Research

  • CEP Education Funding Reports

    Feb 23, 2012

    The Center on Education Policy (CEP) recently released two reports that illustrate a complete but mixed picture of state education funding and the impact recent cuts have had on state education agencies’ capacity to meet growing demands. 

    The first report, After the Stimulus Money Ends: The Status of State K-12 Education Funding and Reforms, focuses on state projections for their K-12 education budgets and the progress states have made toward implementing the four education priorities in the American Reinvestment and Recovery Act (ARRA).


    The second report, State Education Agency Funding and Staffing in the Education Reform Era, focuses on state funding for state education agency operations and the impact that state funding cuts have had on these agencies’ capacity to meet ARRA demands. 

    Visit the CEP website to access the two full reports, which are available for free.





  • CAP Report on Strategies to Increase Teaching Effectiveness

    Feb 09, 2012

    The Center for American Progress (CAP) released a report that recommends the best approach for increasing teaching effectiveness, or the extent to which teachers can, and do, contribute to students' learning.

----------------

■ **What to do**
a) Say whether each statement agrees with the Research page, answering yes or no and quoting the exact words that decide it: (i) The Center on Education Policy released two reports. (ii) The two CEP reports must be paid for. (iii) The CAP report is dated Feb 23, 2012.
b) On the Research page, how is teaching effectiveness defined?
c) Translate this sentence from the Research page into Spanish: "Visit the CEP website to access the two full reports, which are available for free."

----------------

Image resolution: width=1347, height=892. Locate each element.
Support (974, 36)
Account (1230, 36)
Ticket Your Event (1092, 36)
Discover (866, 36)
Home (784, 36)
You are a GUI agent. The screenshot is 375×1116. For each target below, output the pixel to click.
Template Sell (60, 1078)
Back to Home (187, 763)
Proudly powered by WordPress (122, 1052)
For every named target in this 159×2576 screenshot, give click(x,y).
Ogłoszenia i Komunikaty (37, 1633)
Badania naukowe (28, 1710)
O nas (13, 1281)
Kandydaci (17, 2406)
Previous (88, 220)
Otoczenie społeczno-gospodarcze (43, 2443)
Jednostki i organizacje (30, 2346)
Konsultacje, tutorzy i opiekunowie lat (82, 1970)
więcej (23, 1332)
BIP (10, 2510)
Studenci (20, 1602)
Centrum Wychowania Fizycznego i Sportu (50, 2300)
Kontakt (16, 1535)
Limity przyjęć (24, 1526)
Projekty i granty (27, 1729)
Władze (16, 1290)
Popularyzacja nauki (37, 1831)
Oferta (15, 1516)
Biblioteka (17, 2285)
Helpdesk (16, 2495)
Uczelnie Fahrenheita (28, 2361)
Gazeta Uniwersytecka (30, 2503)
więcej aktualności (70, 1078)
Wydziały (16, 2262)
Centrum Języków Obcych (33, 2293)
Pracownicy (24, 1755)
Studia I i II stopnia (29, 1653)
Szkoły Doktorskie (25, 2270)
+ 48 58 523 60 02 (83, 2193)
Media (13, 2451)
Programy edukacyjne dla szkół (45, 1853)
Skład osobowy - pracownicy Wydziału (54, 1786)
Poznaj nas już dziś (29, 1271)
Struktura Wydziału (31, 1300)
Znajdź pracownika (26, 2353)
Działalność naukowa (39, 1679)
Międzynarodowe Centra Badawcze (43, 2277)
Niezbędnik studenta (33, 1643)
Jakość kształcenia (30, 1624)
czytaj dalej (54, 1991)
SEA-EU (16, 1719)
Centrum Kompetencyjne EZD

----------------

■ **Results for each task**
a)
(i) Yes: "The Center on Education Policy (CEP) recently released two reports"
(ii) No: "which are available for free"
(iii) No: "Feb 09, 2012"

b) It is the extent to which teachers can, and do, contribute to students' learning.

c) Visite el sitio web del CEP para acceder a los dos informes completos, que están disponibles de forma gratuita.